Da architetto e conoscitore delle grandi metropoli del mondo, Italo sapeva che siamo parte di una rete di conoscenze, di esperienze e di problemi che richiedeva la vigile attenzione di uno sguardo totale, disincantato ma al tempo stesso attratto dalle diversità. Un architetto internazionale, un naturista, un collezionista, un artigiano del digitale, un ricercatore di effetti e di affetti che voleva esprimere in ogni sua opera, indipendentemente dalla scala e dalla durata.

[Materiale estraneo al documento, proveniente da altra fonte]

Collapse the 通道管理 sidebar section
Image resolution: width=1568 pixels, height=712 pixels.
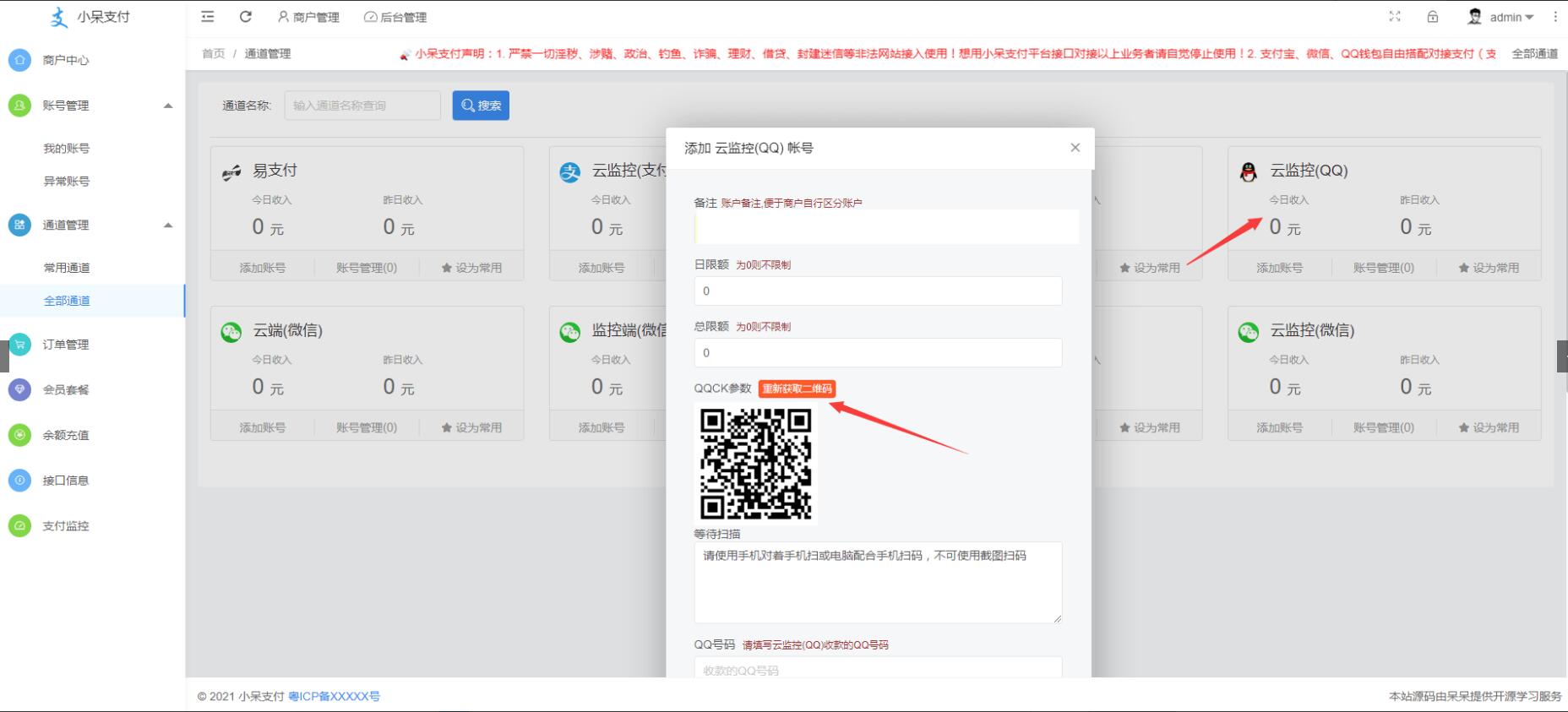click(x=168, y=225)
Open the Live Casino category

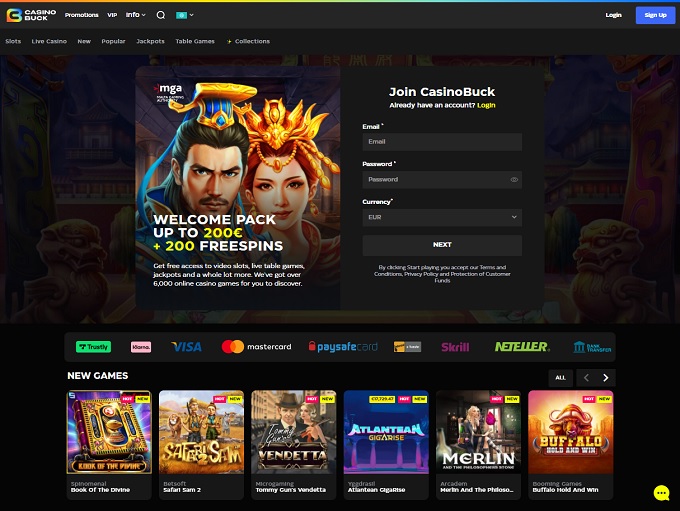49,42
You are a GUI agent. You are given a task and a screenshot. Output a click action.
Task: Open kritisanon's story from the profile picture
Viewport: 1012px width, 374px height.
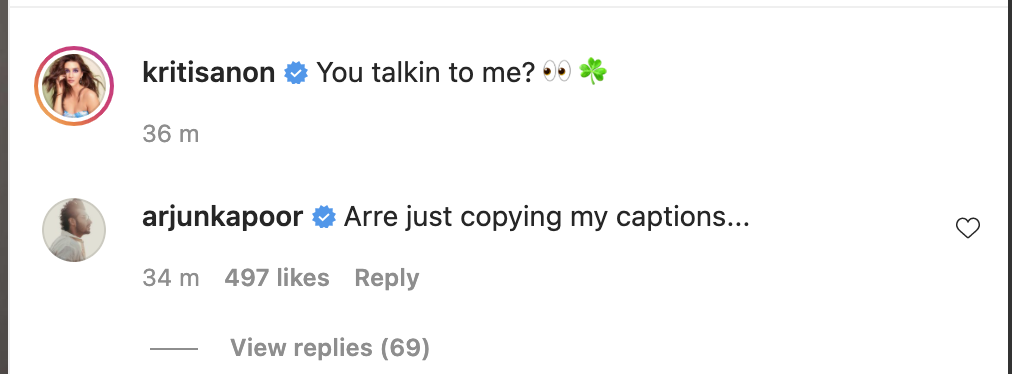click(x=74, y=86)
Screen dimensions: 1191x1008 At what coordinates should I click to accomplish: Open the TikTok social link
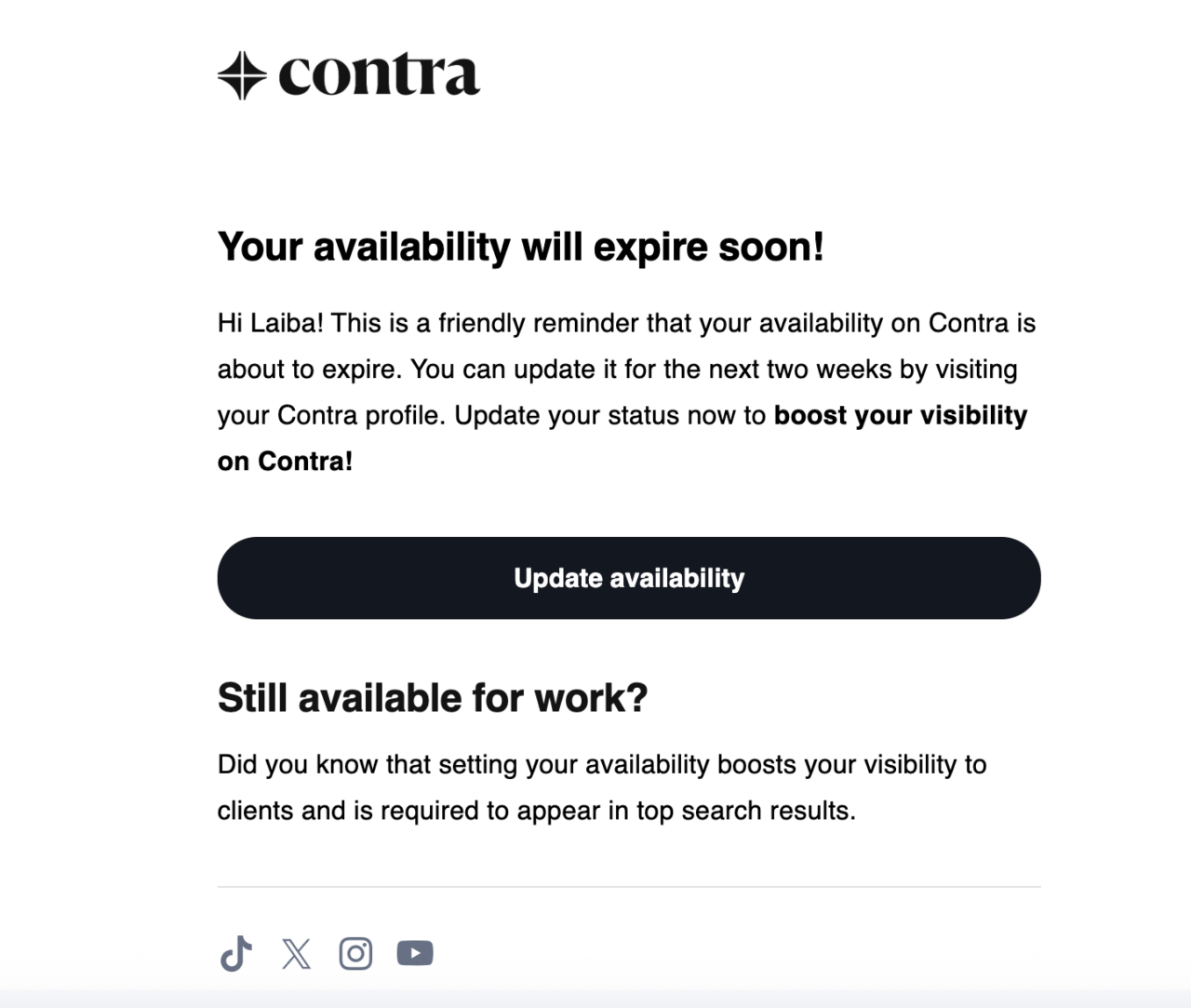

Un personaggio popolare ma solitario in fondo, in un panorama che riteneva abbastanza deprimente e contro cui reagiva con la forza delle idee (anche quelle che a molti sembravano strampalate) e con i fuochi d’artificio di un’inventività che faceva scintille.

 

Mai dare nulla per scontato

Con lui (e lo sa bene chi ha avuto il coraggio e la fortuna di lavorarci) nulla era scontato e, alla fine, anche le proposte più ardite o scivolose si rivelavano vincenti contro le titubanze del curatore. Lo sa bene Alessandra Quarto che lo aveva chiamato ad aiutarla nell’allestimento della mostra (fino al 24 giugno; nella foto di Marco Beck Peccoz) al Museo Poldi Pezzoli di Milano sul polittico di Sant’Agostino di Piero della Francesca; lo sa bene anche il sottoscritto, che con lui stava approntando una grande mostra al Musée des Arts Décoratifs di Parigi sul tema dell’«intimità», prevista per l’ottobre di quest’anno. Una collaborazione sperimentata per la prima volta nel 2006 con una stravagante mostra – “Good News” – alla Triennale, che mi aveva colpito per la sua singolare capacità di trasmettere alle opere quell’aura particolare che solo un ingegno sottile è capace di escogitare e portare a termine con esecuzione impeccabile.

 

Il mago allestitore

D’altra parte, i suoi maestri dichiarati erano stati Franco Albini e Carlo Scarpa, maestri dell’allestimento museale ed espositivo per la loro assoluta repulsione delle soluzioni standard e la capacità, al contrario, di formulare ipotesi di visione assolutamente originali ma rispettose dei reperti: fossero quadri antichi e lavori moderni, abiti ed oggetti, automobili e modelli di architettura. Da loro Italo aveva appresso che ogni opera ha il suo segreto e l’architetto allestitore deve essere come un mago capace di farli parlare a distanza di secoli o d’importanza.

 

I musei: una palestra di formazione

A Milano, il Museo del Novecento porta intatto il profumo di questo suo approccio, volto a superare la logica modernista della white box e di ricontestualizzare il lavoro degli artisti del passato in quella trama di colori, di materiali, di forme che riportavano il sangue della contemporaneità in gusci altrimenti opachi e spenti. Tra le sue ultime opere in ambito museale, esemplare è la sistemazione dei Musei civici di Reggio Emilia: un tour de force durato anni per congegnare dentro le sale dell’antico contenitore delle vere e proprie boîtes à surprises: una sala più bella dell’altra, dove video, cinema d’animazione, oggetti di memorie, statue e vestiti antichi, insieme a pupazzi infantili e utensili quotidiani, s’intrecciavano in un discorso armonioso e seducente, che dava inedito risalto all’abusata formula della “narrazione”.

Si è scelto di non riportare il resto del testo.